• Exercise aim: Copy all of the material below line for line, changing nothing.

• Item coordinate data:
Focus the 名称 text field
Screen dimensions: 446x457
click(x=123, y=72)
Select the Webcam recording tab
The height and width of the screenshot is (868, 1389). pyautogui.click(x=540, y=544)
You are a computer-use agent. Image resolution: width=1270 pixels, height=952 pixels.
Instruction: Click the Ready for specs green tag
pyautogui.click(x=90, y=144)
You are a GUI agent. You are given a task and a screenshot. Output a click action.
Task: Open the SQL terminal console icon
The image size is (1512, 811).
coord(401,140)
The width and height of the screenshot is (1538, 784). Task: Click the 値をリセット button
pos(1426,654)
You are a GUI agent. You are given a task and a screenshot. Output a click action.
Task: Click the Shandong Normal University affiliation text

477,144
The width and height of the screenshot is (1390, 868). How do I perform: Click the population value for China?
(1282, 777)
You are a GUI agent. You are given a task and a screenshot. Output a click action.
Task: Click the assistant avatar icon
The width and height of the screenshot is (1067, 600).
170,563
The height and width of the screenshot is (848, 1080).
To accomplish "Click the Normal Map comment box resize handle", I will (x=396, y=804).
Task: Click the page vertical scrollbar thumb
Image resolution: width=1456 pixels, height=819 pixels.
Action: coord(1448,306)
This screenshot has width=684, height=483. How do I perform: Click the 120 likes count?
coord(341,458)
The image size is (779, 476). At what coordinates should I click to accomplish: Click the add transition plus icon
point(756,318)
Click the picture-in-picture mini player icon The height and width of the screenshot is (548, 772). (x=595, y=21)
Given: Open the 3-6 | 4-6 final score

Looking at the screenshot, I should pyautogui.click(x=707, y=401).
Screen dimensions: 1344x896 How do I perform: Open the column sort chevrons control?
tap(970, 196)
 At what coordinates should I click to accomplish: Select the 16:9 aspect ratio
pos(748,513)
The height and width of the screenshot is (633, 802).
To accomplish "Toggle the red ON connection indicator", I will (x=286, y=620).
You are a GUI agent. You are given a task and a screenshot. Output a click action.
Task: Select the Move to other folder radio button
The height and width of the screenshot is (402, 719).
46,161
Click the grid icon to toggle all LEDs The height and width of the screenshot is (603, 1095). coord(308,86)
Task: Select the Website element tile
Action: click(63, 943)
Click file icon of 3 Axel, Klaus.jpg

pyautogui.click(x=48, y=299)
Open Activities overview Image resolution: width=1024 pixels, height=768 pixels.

• Result of the exercise:
Focus the 名称 text field
Screen dimensions: 446x457
click(x=123, y=72)
Select the Webcam recording tab
The height and width of the screenshot is (868, 1389). pyautogui.click(x=540, y=544)
You are a computer-use agent. Image resolution: width=1270 pixels, height=952 pixels.
Instruction: Click the Ready for specs green tag
pyautogui.click(x=90, y=144)
You are a GUI agent. You are given a task and a screenshot. Output a click action.
Task: Open the SQL terminal console icon
The image size is (1512, 811).
coord(401,140)
The width and height of the screenshot is (1538, 784). Task: Click the 値をリセット button
pos(1426,654)
You are a GUI agent. You are given a task and a screenshot. Output a click action.
Task: Click the Shandong Normal University affiliation text

477,144
The width and height of the screenshot is (1390, 868). How do I perform: Click the population value for China?
(1282, 777)
You are a GUI agent. You are given a task and a screenshot. Output a click action.
Task: Click the assistant avatar icon
The width and height of the screenshot is (1067, 600).
170,563
The height and width of the screenshot is (848, 1080).
To accomplish "Click the Normal Map comment box resize handle", I will (x=396, y=804).
Task: Click the page vertical scrollbar thumb
Image resolution: width=1456 pixels, height=819 pixels.
Action: coord(1448,306)
This screenshot has width=684, height=483. How do I perform: Click the 120 likes count?
coord(341,458)
The image size is (779, 476). At what coordinates should I click to accomplish: Click the add transition plus icon
point(756,318)
Click the picture-in-picture mini player icon The height and width of the screenshot is (548, 772). (x=595, y=21)
Given: Open the 3-6 | 4-6 final score

Looking at the screenshot, I should pyautogui.click(x=707, y=401).
Screen dimensions: 1344x896 How do I perform: Open the column sort chevrons control?
tap(970, 196)
 At what coordinates should I click to accomplish: Select the 16:9 aspect ratio
pos(748,513)
The height and width of the screenshot is (633, 802).
To accomplish "Toggle the red ON connection indicator", I will (x=286, y=620).
You are a GUI agent. You are given a task and a screenshot. Output a click action.
Task: Select the Move to other folder radio button
The height and width of the screenshot is (402, 719).
46,161
Click the grid icon to toggle all LEDs The height and width of the screenshot is (603, 1095). coord(308,86)
Task: Select the Website element tile
Action: click(63, 943)
Click file icon of 3 Axel, Klaus.jpg

pyautogui.click(x=48, y=299)
Open Activities overview Image resolution: width=1024 pixels, height=768 pixels.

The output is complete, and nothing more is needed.